** Start DOCUMENT EXCERPT **

OnQ Caps 10 Years with Miles and Coltrane
Charlotte’s OnQ Performing Arts Theater Company celebrates a decade of pushing boundaries with a tribute to jazz legends Miles Davis and John Coltrane
ILLUSTRATION BY NATHAN ARIZONA ILLUSTRATION; PHOTOGRAPH BY LOVO
UNTIL THIS MOMENT, Quentin Talley and Sultan Omar El-Amin didn’t realize they’d both starred in high school productions of Bye Bye Birdie, more than a decade before they first met.
“Wow, man, why didn’t I know this?” asks Talley, the stocky, 37-year-old creative dynamo whose raucous laugh and beaming, deeply dimpled smile offset the taut, more reserved El-Amin. “What else are you holding out on me about?”
El-Amin, 35, whose deep-set, hooded eyes suggest still waters, responds with a casual, “Less is more, man.”
Their genial banter highlights countless hours of sparring, collaborating, and navigating Charlotte’s creative and theater realms. Their friendship fueled the birth of the city’s first full-fledged African-American theater company, OnQ Performing Arts, in 2006.
Talley and El-Amin are also the engine for OnQ’s most ambitious project, a poetic and musical tribute to two legendary figures in American music, Miles Davis and John Coltrane. Miles and Coltrane: Blue, in which Talley takes on the role of Coltrane and El-Amin becomes Davis, is scheduled for March 21 through April 1 at Duke Energy Theater. Talley is also the director and cowriter. After more than 100 performances nationwide and several abroad, this staging caps a decade of conversations, challenges, and triumphs for OnQ, the durable African-American theater company that many believe Charlotte deserved decades ago.
“The talent and the energy have always been here,” says Talley, citing local theater legends Ruth E. Sloane and Sidney Horton. The city’s now-defunct Ebony Group and Company, which operated during the mid-1970s and ’80s, and the Afro American Children’s Theater, which operated between 1982 and 2002, were creative benchmarks for a time. To try to fill the void they left, Talley says, “theater companies were doing the ‘black shows’ in February, but that was it. Throughout the year, everybody was looking for parts to do. I didn’t feel like there was a voice for black artists. And I just love black people.” Talley punctuates that last part with his trademark belly laugh.
Sultan Omar El-Amin (left) and Quentin Talley play the lead roles in Miles and Coltrane: Blue.

** End DOCUMENT EXCERPT **
** Start GIVEN RECORDS **

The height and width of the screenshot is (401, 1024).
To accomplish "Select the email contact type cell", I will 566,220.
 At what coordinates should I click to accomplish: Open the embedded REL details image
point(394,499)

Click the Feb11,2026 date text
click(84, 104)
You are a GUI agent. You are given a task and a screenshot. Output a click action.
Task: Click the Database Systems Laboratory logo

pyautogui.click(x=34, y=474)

** End GIVEN RECORDS **
** Start GIVEN RECORDS **

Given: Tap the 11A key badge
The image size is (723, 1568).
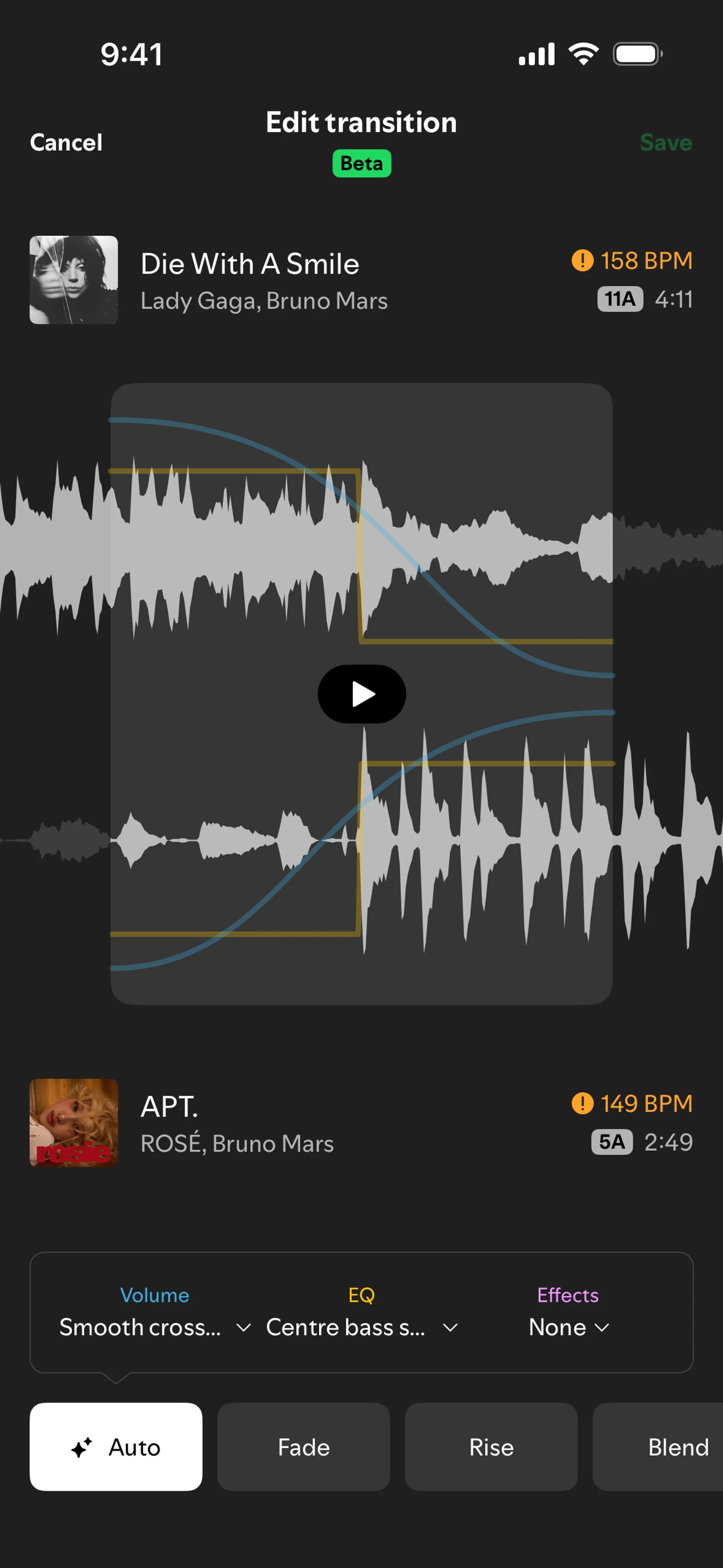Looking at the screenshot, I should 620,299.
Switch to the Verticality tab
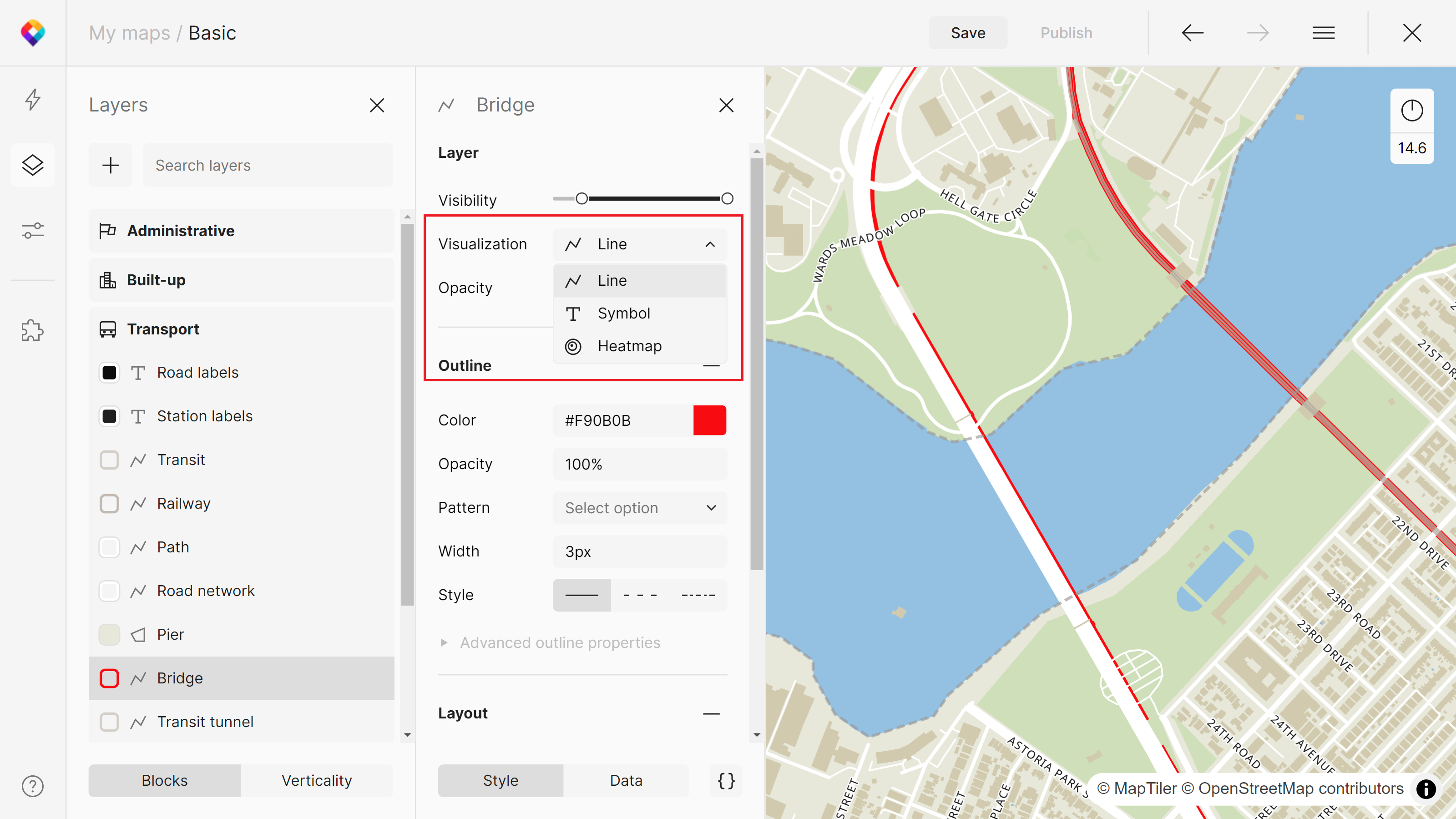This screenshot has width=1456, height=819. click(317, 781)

** End GIVEN RECORDS **
** Start GIVEN RECORDS **

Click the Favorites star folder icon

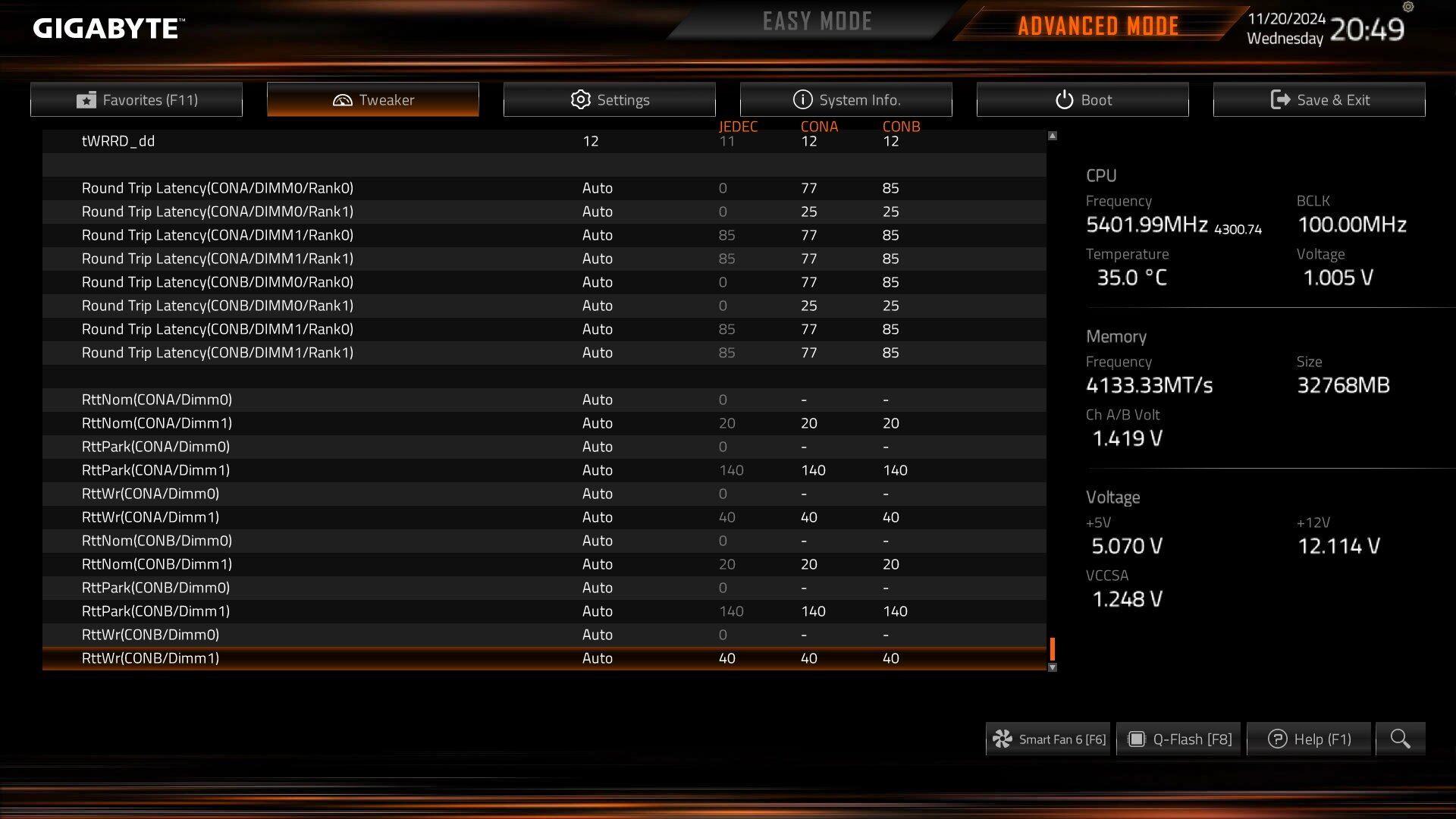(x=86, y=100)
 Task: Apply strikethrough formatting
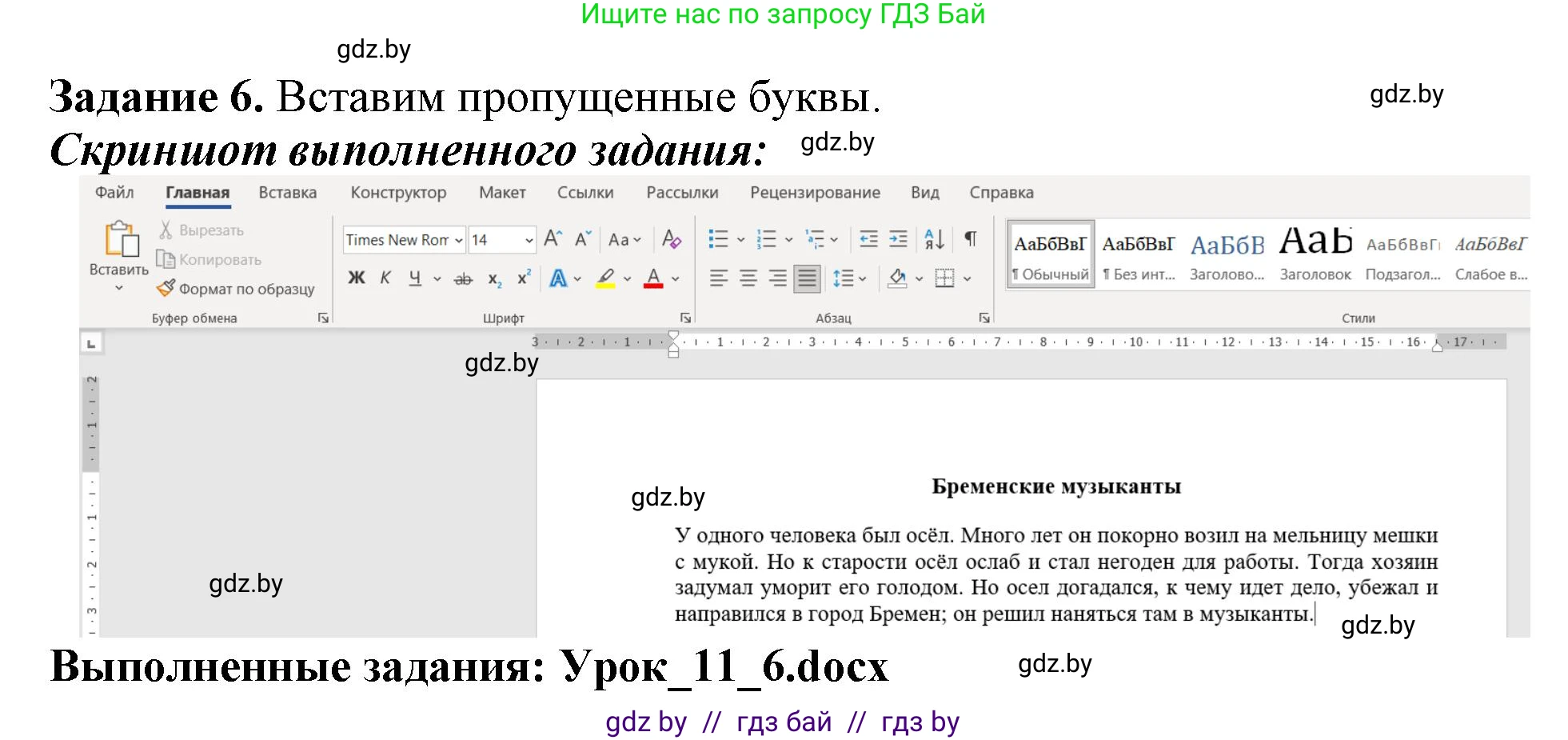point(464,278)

** End GIVEN RECORDS **

■ **WORK TO COMPLETE**
a) According to the OnQ article, in what year was OnQ Performing Arts founded?
b) Resume the OnQ article from its last line and keep writing it.
The listing has nothing to do with the OnQ article.

■ **PER-TASK OUTPUTS**
a) 2006

b)
TALLEY'S ROOTS in theater were planted in Greenwood, South Carolina, where he grew up with his mother, sister, and grandmother. He was drawn to music through his mother’s love of opera. “I was listening to Kathleen Battle and Jessye Norman when other kids were listening to hip-hop,” he says. Talley caught the acting bug in church: “We all know there’s drama every Sunday in church.”
At age 16, Talley produced his first play, Black and Blue. The title came from the last line in the epilogue of Talley’s favorite book, Invisible Man.
“I took that and just made this abstract, stream-of-thought script about being black and blue,” Talley says. With support from one Thelma Griffith, who let him use the Greenwood rec center she owned, Talley staged a production that ran for three nights and filled seats at $5 a ticket. And he did it without spending a lot of money, mostly because he didn’t have any. “I’ve always believed that lighting is the most important thing, and maybe decent costumes,” Talley says. “But if you have the talent, it doesn’t matter if you have million-dollar scenery or an empty stage. You can make it do what it do.”
He embedded himself in the realm of stage production throughout high school and college. But by the time Talley earned a theater performance degree from Winthrop University in 2003, he was burned out on theater. That’s when he started traveling back and forth to Charlotte to explore the vibrant poetry/spoken word performance scene.
It opened a new creative channel for Talley. He quickly became a member of several nationally recognized slam poetry teams.
In 2005, Talley was organizing a poetry series at Charlotte’s Afro American Cultural Center in uptown when he met El-Amin, a 2004 North Carolina A&T State University theater graduate. He was one of a large group of local actors with skill and ambition, but no place to perform.
El-Amin worked the front desk and oversaw staging for Afro Center events. He kept a wary eye on Talley, the outspoken producer who was trying to take over. “I’m doing the lights, and he’s telling me, ‘I want lights downstage left,’ and I’m thinking, ‘That’s downstage right.’ I knew that he was a performer because of how he was carrying himself, but when he was giving directions, I kept correcting him. It was like a battle between us."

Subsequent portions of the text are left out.